Another case of a third party vendor data breach exposing the information of multiple clients has taken place, this time in the Netherlands. Nebu, a piece of marketing software used by numerous Dutch market research firms for creating surveys and maintaining contact information, is the source of the issue.
As the data breach is focused on survey information, there appears to be at least a somewhat limited impact even though an estimated two million records have been lost. However, the surveys may pair sensitive demographic information with identifying contact information, and in at least one case appear to have included income information.
Market research firms lose collected survey information as vendor is breached
The lost data appears to have come from surveys sent out by the market research firms to follow up on purchases and things of that nature. In general that would mean basic contact information, but it could also include more sensitive demographic details such as race, sexuality, health status and religion. All-in-all, survey responses provide the core of the information profile that scammers and hackers seek to perform targeted phishing attacks and identity theft attempts.

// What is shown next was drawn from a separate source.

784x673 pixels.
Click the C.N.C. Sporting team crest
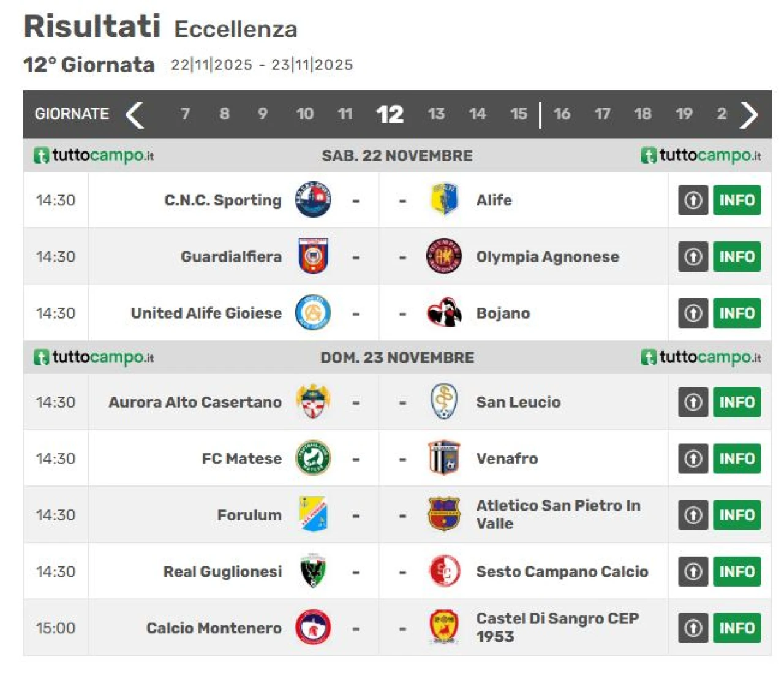(x=313, y=200)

It is hard to get a complete picture of what was lost in the data breach at this point, as a number of market research firms were impacted and each has its own variety of clients. Income information is not uncommonly a question on surveys, however, and it appears to have been included in at least one instance (a survey conducted on behalf of a pension fund).
Compounding the difficulty is that Nebu has yet to provide meaningful details about the incident. It is not known exactly how the company was breached, and only a small handful of market research firms that are potentially impacted have come forward to confirm personal data breaches.

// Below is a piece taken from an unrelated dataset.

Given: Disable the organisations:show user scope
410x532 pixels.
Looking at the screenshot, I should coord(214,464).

Data breach impacts at least two million
The single market research firm that has experienced the largest data breach thus far is Blauw, which has contracts with both government agencies and some major private companies in the country. Over 780,000 respondents to a Netherlands national railway survey have apparently been exposed, along with another 700,000 customers of VodafoneZiggo and smaller amounts from a number of other Blauw clients.

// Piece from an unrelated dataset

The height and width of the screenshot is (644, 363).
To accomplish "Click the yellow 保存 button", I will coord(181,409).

The second biggest data breach to report in (as of yet) is USP. Also a market research firm, the company says that a total of 350,000 records of people living outside the Netherlands along with as many as 150,000 Netherlands residents have been leaked. USP says that most of these exposed records contained contact email addresses and telephone numbers.
The scope of the data breach may expand in the coming days as a number of other market research firms are known to use Nebu, but have not reported in yet (though at this point several have affirmed that they have seen no evidence of a breach).